“We are endorsing,” President Michael Mulgrew announced after the vote. He said that delegates will debate at their May meeting which candidate to back and will vote on their final choice at the Delegate Assembly in June. In the meantime, delegates and chapter leaders should discuss with members which candidates they prefer.
Mulgrew kicked off the debate by saying that the UFT could follow one of four paths in the mayoral race: endorse in the primary, wait to endorse in the likely event of a runoff between the top two primary vote-getters, endorse only in the general election, or don’t endorse at all.
One challenge to endorsing a primary candidate is that UFT members have different views at this point on who they want to win, Mulgrew said. The range of opinion is evident from straw polls he has taken of members at school visits.
“We have an extremely diverse union,” Mulgrew said.
That diversity of views on candidates was on the mind of some delegates who urged against endorsing in the primary.
I'm going to go out on a bit of a limb here and make a prediction about this endorsement.
It won't mean squat.
What makes the UFT leadership, who were just re-elected by more retirees who live in Florida than active teachers who live in the New York area, think the endorsement of the union will mean much in an election?
If this union actually tried to engage members on a consistent basis, so that rank-and-file members actually took part in union-generated activities, I'd say maybe a UFT endorsement might matter.
But this union leadership has actively worked to create a disengaged rank-and-file membership that is isolated from the leadership, kept in the dark about policy decisions and issues and discouraged again and again from taking an active role in the union (unless that active role is one already prescribed by the Unity caucus.)
Hell, when the UFT calls for members to come down and join protests at City Hall with other unions, they can only muster a few hundred people.
The UFT election turnout was an abysmal low, with just 25% of UFT members returning their ballots - only 18% were working teachers.
And back in 2001, when the UFT endorsed three times, the candidate they endorsed lost every time.
The UFT leadership engages in extreme hubris thinking many people outside of their own Unity/New Action cronies care about what they think or who they will endorse in an upcoming election.

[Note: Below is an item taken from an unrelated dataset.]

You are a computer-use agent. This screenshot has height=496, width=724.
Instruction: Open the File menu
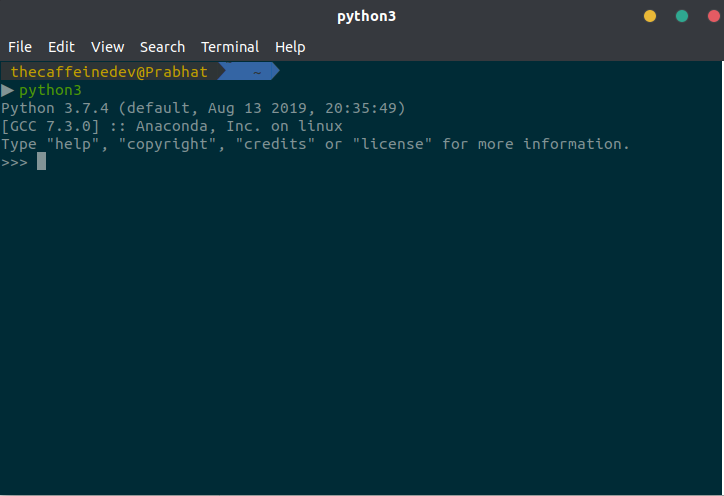[20, 47]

In the end, the only benefits a candidate gets from a UFT endorsement are a little extra press (which could hurt as much as help), a minor league GOTV campaign (the UFT can't even get its members to vote in its own elections) and a bit of money.
Not all that earth-shattering a benefit, this UFT endorsement, in my opinion.
In any case, I am going to go out on a limb and say that the UFT endorses Bill Thompson for mayor.
Christine Quinn's candidacy is floundering, de Blasio has not managed to take off yet, Liu is terminally wounded by the campaign finance fraud trial, and Weiner is running simply to assuage his own ego, not actually be mayor.
Given the parameters of the race so far, I think Thompson make the most sense from the UFT leadership's perspective.
Thompson has made noises that he will run the school system differently than Bloomberg, has said he will put a halt to school co-locations and curtail closures, and has indicated that he will be much more open to parent and teacher input into how the system is run.
Because of those policy stances, I suspect Thompson will be the candidate the UFT will endorse.
They will figure that he's raising more than enough cash to be a serious candidate with a good shot to win and they will figure they can work with him once he is elected.
That Regents Chancellor Merryl Tisch is helping to run his campaign, that Al D'amato is raising funds for him, that Thompson has made a bundle of money on Wall Street in the years since he left public office, are all red flags for me.
But the UFT leadership, despite paying lip service to having a "diverse union" with members holding many different opinions, doesn't actually care what I think.
They will do what they do and endorse who they want.
But in the end, I doubt anybody outside of the Unity/New Action caucus will care much.